__Source extract__:
■ ■ ■ ■
The tobacco industry will start running ads this week in Colorado about the health dangers of tobacco products.
The ads are the culmination of a long-running lawsuit filed by the Justice Department in 1999, and come more than 11 years after a judge ruled that the companies had misled the public about the dangers of cigarettes.
"They're required to run the ads five times a week for a year for a year, 52 weeks, and there will be a total of 260 TV ad spots,” said R.J. Ours, a spokesman for the American Cancer Society Cancer Action Network.
The companies involved in the case include Altria, its Philip Morris USA subsidiary, and R.J. Reynolds.
Years of legal pushback by the industry over every detail means the ads will be less hard-hitting than what was proposed, The Associated Press reported.
Still, the new spots lay out the toll of smoking in blunt text and voiceover statements: "More people die every year from smoking than from murder, AIDS, suicide, drugs, car crashes and alcohol, combined."
Last year, the adult smoking rate hit a new low of 15 percent, according to government figures. That's down from the 42 percent of adults who smoked in the mid-1960s.
Experts attribute the decline to smoking bans, cigarette taxes and anti-smoking campaigns by both nonprofit groups like the American Cancer Society, as well as the federal government.
The Associated Press contributed to this report.
■ ■ ■ ■
__Supplied entries__:

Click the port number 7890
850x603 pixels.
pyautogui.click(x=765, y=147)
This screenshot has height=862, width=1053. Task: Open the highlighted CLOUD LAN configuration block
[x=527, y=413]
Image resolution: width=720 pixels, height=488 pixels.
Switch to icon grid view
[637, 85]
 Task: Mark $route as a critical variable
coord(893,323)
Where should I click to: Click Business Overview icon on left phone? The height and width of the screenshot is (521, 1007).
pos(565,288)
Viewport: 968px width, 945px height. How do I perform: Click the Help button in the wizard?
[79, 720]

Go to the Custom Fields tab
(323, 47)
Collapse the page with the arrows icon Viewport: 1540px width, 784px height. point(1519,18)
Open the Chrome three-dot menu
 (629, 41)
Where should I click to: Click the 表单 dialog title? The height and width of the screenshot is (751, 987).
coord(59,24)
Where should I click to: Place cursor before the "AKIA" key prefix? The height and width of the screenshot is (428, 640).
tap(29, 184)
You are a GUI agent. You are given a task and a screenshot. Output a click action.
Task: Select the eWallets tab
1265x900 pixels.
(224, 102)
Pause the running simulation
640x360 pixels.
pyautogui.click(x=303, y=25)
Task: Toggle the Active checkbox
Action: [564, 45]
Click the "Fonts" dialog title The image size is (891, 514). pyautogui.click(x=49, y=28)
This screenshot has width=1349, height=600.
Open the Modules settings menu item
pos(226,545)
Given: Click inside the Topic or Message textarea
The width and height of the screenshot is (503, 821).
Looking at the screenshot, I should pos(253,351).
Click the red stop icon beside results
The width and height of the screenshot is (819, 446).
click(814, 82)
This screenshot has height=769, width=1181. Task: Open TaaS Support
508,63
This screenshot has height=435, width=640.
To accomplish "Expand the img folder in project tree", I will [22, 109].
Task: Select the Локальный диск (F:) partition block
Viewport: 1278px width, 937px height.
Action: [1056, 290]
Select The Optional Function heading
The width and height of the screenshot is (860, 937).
■ ■ ■ ■
__Tasks for this exercise__:
**A)** Answer these questions from the article on tobacco ads in Colorado:
(i) In what year did the Justice Department file the lawsuit?
(ii) According to government figures, what was the adult smoking rate last year?
(iii) What percentage of adults smoked in the mid-1960s?
**B)** For each statement, say whether it agrees with the article on tobacco ads in Colorado. Support each answer with the deciding words quoted from the article.
(i) The ads will be more hard-hitting than what was proposed.
(ii) R.J. Reynolds is one of the companies involved in the case.
(iii) The ads start running this week in Colorado.
**C)** List every cause of death that the ads quoted in the article on tobacco ads in Colorado compare with smoking.

__Outputs in order__:
**A)**
(i) 1999
(ii) 15 percent
(iii) 42 percent

**B)**
(i) No: "the ads will be less hard-hitting than what was proposed"
(ii) Yes: "The companies involved in the case include Altria, its Philip Morris USA subsidiary, and R.J. Reynolds."
(iii) Yes: "The tobacco industry will start running ads this week in Colorado"

**C)** murder, AIDS, suicide, drugs, car crashes, alcohol